ドン引きした女性からのご提案8
会話の流れとは別のことを言ってしまった。
「ところでなんで娘さんを連れてきたの?」
彼女は戸惑うことなく話を始めた。
「恥ずかしい話ね、私、あの子に悪いことしたのよね」
「どうして?きれいないい娘さんじゃない?」
「あの子、離婚歴が3回あるの。一度目は高校を出てすぐ。デキ婚だったのよね」
「いいじゃないの?若いんだし。早くからそうした経験があるのは悪いことだけじゃないよ」
「そうなんだけど。そのお腹にいた子が誰の子かわからないって話になって堕ろさせたのよ」
深入りしてはいけない話ということはこの時点でわかった。しかし、彼女は止まらない。
「とにかく男にだらしなくて。誰とでもって話じゃないんだけど、すぐに寝ちゃうみたいなの。後から聞いた話だけど、高校でも公衆便所みたいなことを言われていたみたいで。子供を堕ろした後、一人目とは別れたけど、直ぐに彼氏ができたわ」
私はリアクションすらできずに「きれいだからな。男が放っておかないだろ?」そう言うに止まった。
「なのかな?ちゃんと避妊させるようにはしたわよ。だからその後の結婚はデキ婚ではないんだけど、男の出入りが激しくて結局愛想を尽かされてしまうのよね。当たり前の話だけど」
私は頷くしかなかった。
「私ね、実は旦那しか知らなかったの。
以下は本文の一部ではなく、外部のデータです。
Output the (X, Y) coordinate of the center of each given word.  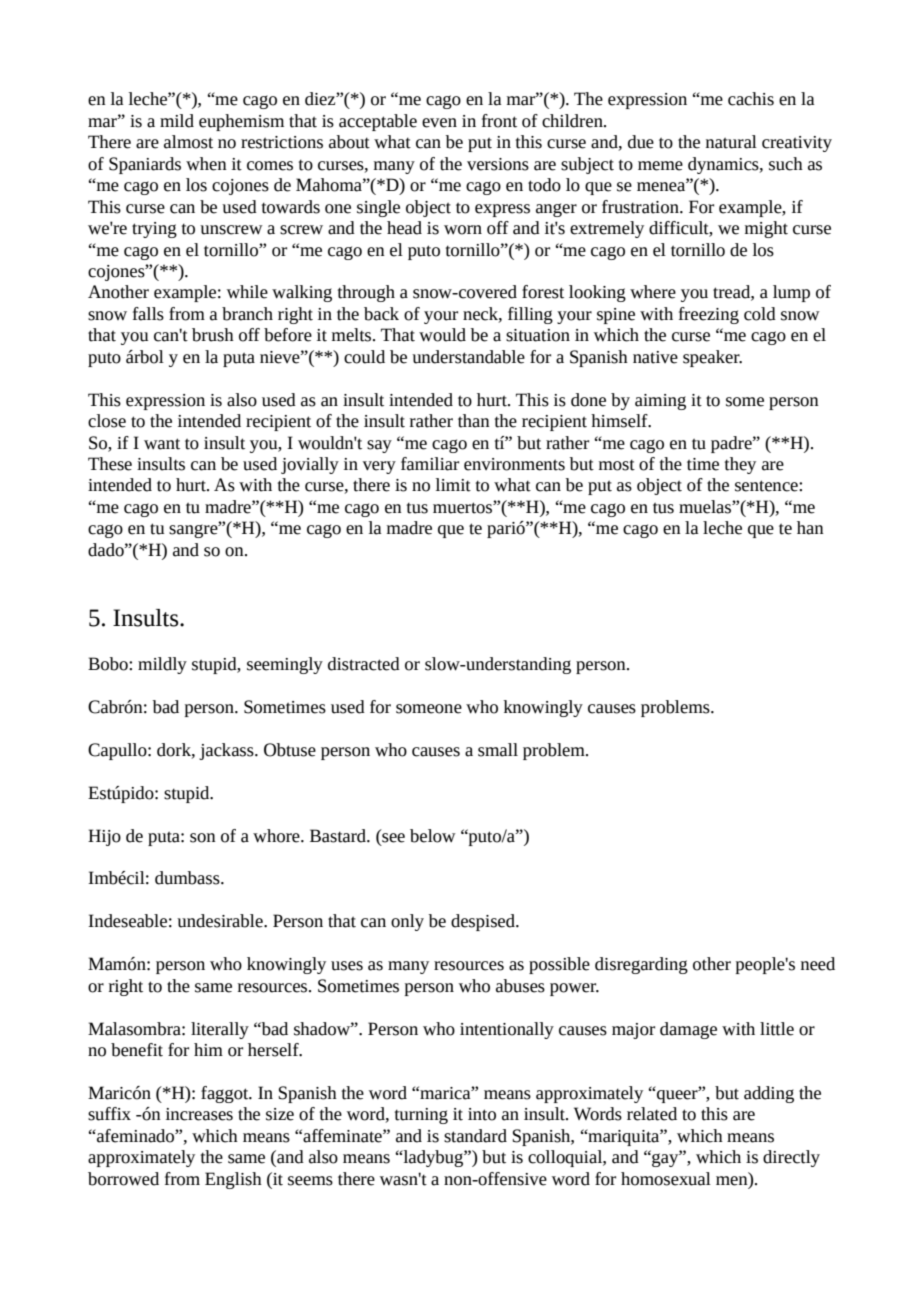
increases (199, 1114)
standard (475, 1136)
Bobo (109, 664)
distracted (364, 664)
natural (731, 142)
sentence (767, 486)
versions (498, 164)
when (206, 164)
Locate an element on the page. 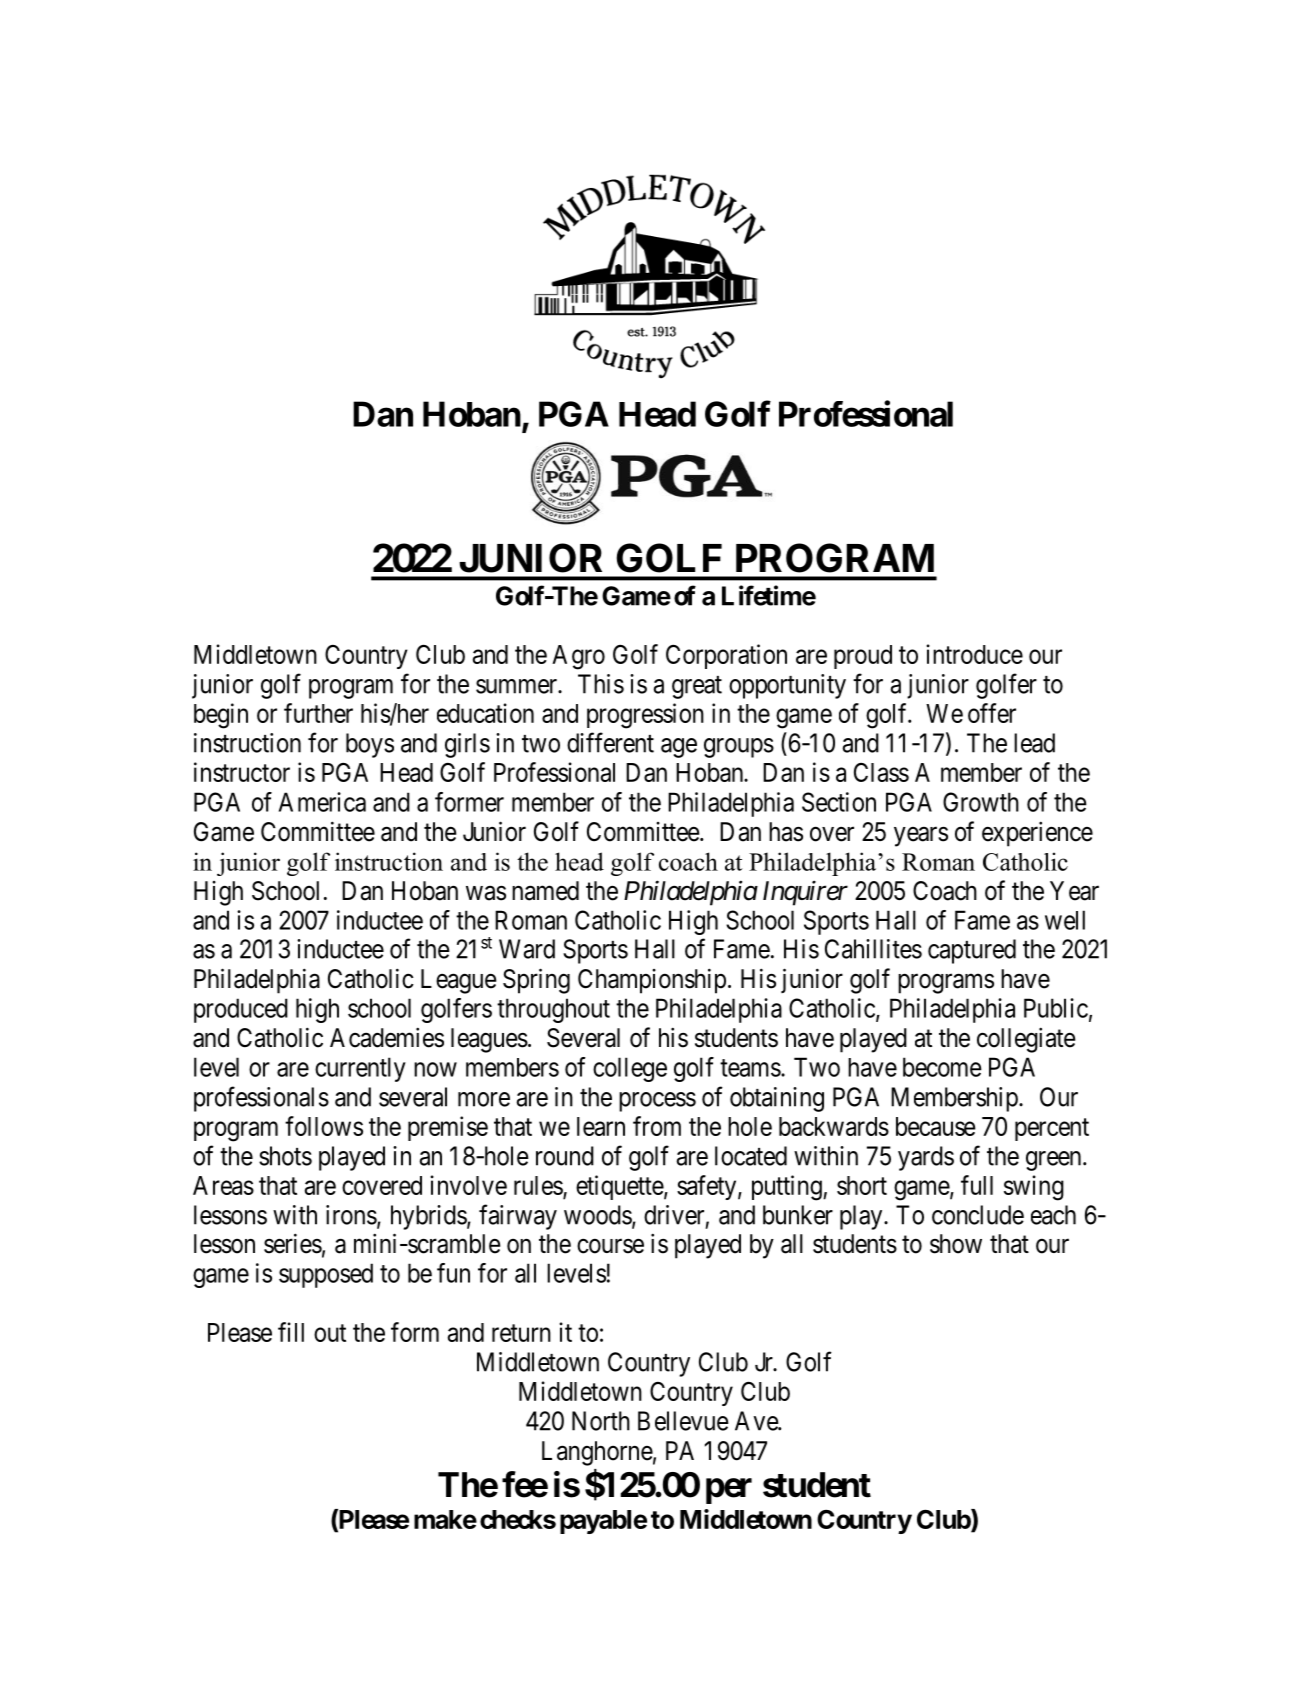  great is located at coordinates (697, 687).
でも、開放的なあの子を見てるうちにちょっと羨ましくなって。それで不倫するようになったのよね」
私は既に酒を飲んで聞くしかなかった。
「同じように開放的になりたかった、というか。籠の鳥になりたくはなかったというか。ある時ね、真昼のホテル街でばったり出くわしてしまったのよ、あの子と。バツが悪かったわ。でも、あの子は堂々としていて。私に微笑んだわ。家に戻っても話かけてきたのはあの子の方。いいじゃない、遊びなよ、って。謝れば良かったんだけど、できなくて。それからは親子ではなくて女同士の会話になったのよね」
そういう訳で私のことも娘さんに話していたのか。
母娘がやがて女同士になるという話は良く聞く話ではある。しかし、このケースはあまりに発展し過ぎていて賛同できる話ではなかった。
「その話、もういいや」
などと言って寸断できれば良かった。
しかし、私は変なことを言ってしまった。
「俺の質問の答えにはなってないよね?」
拘った訳ではない。
これもまたこの場の流れの苦し紛れの言葉でしかなかった。
つくづく私は弱い人間であると思う。